Quant bien même les données seraient traitées, notamment par des méthodes obéissant à des protocoles prédéfinis, elles n'en acquièrent pas pour autant un nouveau statut juridique.
La protection des bases de données
En revanche, ce qui peut être protégé, c'est une collection de données, ou, comme le formule le code de la propriété intellectuelle (CPI), "un recueil d'œuvres, de données ou d'autres éléments indépendants, disposés de manière systématique ou méthodique, et individuellement accessibles par des moyens électroniques ou par tout autre moyen". Cette définition est celle des bases de données, au sens juridique du terme, largement plus vaste que son sens purement informatique (article L.122.3 al. 2 CPI).
Des données indirectement protégées mais non appropriées
Un sorte d'appropriation des données peut jouer par d'autres biais.

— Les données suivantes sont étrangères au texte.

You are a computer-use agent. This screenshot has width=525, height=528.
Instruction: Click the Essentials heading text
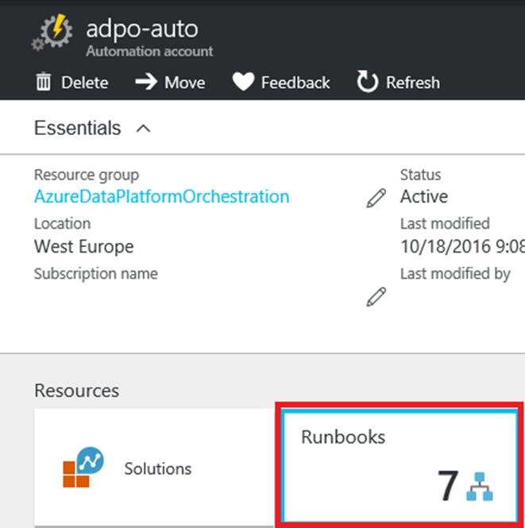(77, 129)
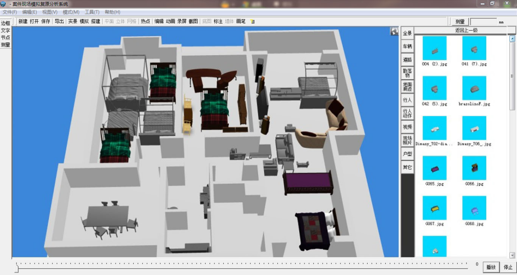Toggle the 热点 hotspot tool
Screen dimensions: 517x275
click(145, 21)
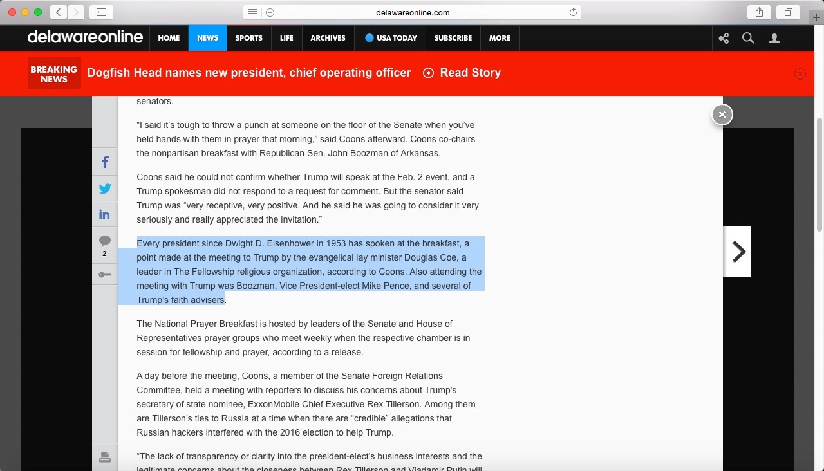Click the print icon in sidebar
The width and height of the screenshot is (824, 471).
[105, 457]
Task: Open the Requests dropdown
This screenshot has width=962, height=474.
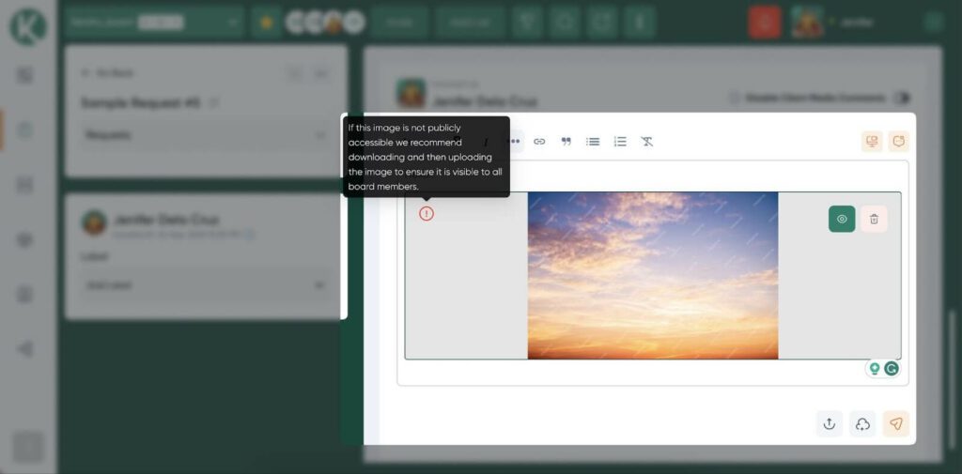Action: (204, 135)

Données à caractère personnel
Les données à caractère personnel peuvent être considérées comme la propriété des personnes physiques qu'elles concernent, mais là encore, il s'agit d'une formulation commode mais non rigoureuse : il n'y a pas à proprement parler de propriété mais un droit au contrôle du traitement de telles données, aux termes de la loi Informatique, fichiers et libertés.
Données confidentielles
Il s'agit de données issues de diverses pratiques professionnelles, telles que secret de l'instruction, le secret professionnel liant un avocat à son client, un médecin à son patient, un travailleur social à ses publics...
Les secrets d'affaitres
Il existe aussi des données et des informations protégées par le secret de fabrique (article L.621-1 CPI) ou contractuellement par la réservation du savoi-faire.
Du nouveau législatif ?
Nous avons vu récemment (notre actualité du 16 décembre 2010) que le Gouvernement prévoit de renforcer légalement les secrets d'affaire et le député Bernard Caraillon a récemment déclaré qu'il allait déposer une nouvelle proposition de loi sur le sujet.
Synthèse
L’analyse juridique de la propriété des données est parfaitement résumée par Maître Alain Bensoussan :
« En France, comme dans de nombreux pays, la notion de propriété des données n'a pas de statut juridique en tant que tel. La propriété ne peut porter que sur la création intellectuelle de ces données (propriété intellectuelle telle que droit d'auteur, droit des marques, brevet), relever du domaine des informations « réservées » (car confidentielles), ou encore appartenir à des personnes physiques parce que constituant des données sur leur personne ou sur leur vie privée, et faire précisément l’objet d’une protection à partir des droits de la personnalité, à l’exclusion de tous droits de propriété. Il en est ainsi notamment du droit à l’image, du droit à la voix et du droit à la protection de sa vie privée ».